Other possibilities include increases in vitamin D deficiency and an earlier exposure to cow's milk.

While researchers seek answers, Lipman says providers and parents need to be better informed so they can spot and diagnose Type 1 diabetes.

The signs in very young children can include extreme thirst, frequent and copious urination, sudden bedwetting, intense hunger, and unexplained weight loss.

"Diagnosing diabetes in young children can prove difficult," Lipman says. "Very young children can't articulate their symptoms in the way older children can. With an older child, it is easier to quantify excessive urination if a child is complaining about running to the bathroom frequently or suddenly wetting the bed."

Health care providers can miss these symptoms, leaving some children to become increasingly sick, and, in extreme cases, to be near death by the time of diagnosis.

Such was the case for Claire Freed of Philadelphia. Two days after her second birthday party last fall, Claire turned tired and clingy, drinking up to two cups of water an hour and soaking through her diapers. When her breathing grew labored, her mother, Jennifer, 32, took her to an emergency care center, where she was diagnosed with a double ear infection and given a breathing treatment, nose spray, and Tylenol.

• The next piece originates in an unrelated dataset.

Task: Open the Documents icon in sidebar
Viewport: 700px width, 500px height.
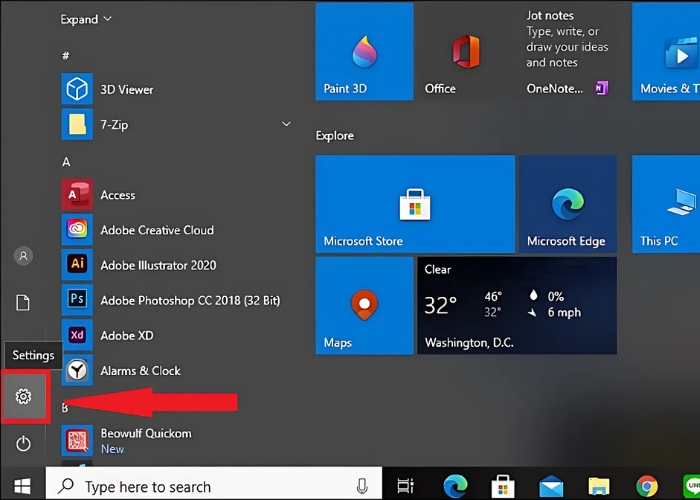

That night, her condition worsened. The next morning, her parents rushed her to Children's Hospital of Philadelphia, where she was immediately diagnosed with Type 1 diabetes and diabetic acidosis, a potentially life-threatening condition.

"We were shocked," says Freed. "We weren't aware of the symptoms of Type 1." After two days in the ICU and three days in the hospital, Claire was stabilized.

A luckier case was Kayla Kretschman, 8, of Jenkintown, who was diagnosed with diabetes after her mother - worried because Kayla's father had Type 1 diabetes - asked her nurse practitioner to run a urinalysis and blood sugar test at the end of Kayla's three-year checkup. The blood sugar test showed a reading of 230 mg/dL - 70 to 120 is normal - confirming that Kayla had Type 1 diabetes. Nine months later, her 14-month-old brother, Kyle, was "super thirsty," leading his parents to test his sugars. When the numbers read high, they rushed to Children's, where Kyle's sugars registered in the 600s.

Kyle's father, Kurt, 34, says seeing his 14-month-old son with the disease was very hard.

"I mean," he says, "how are you going to carb-count for a little baby?"

These youngest patients may also have special issues, ranging from toddlers who are picky eaters and who may not consume enough to balance out their dosage of insulin to an inability to articulate the symptoms of low blood sugars.

"They also have an inability to reason in terms of doing a painful procedure such as a finger stick for a blood sugar test," says Lipman. "Finding qualified caregivers can also pose problems. You need someone who is willing and ready to care for a child with diabetes."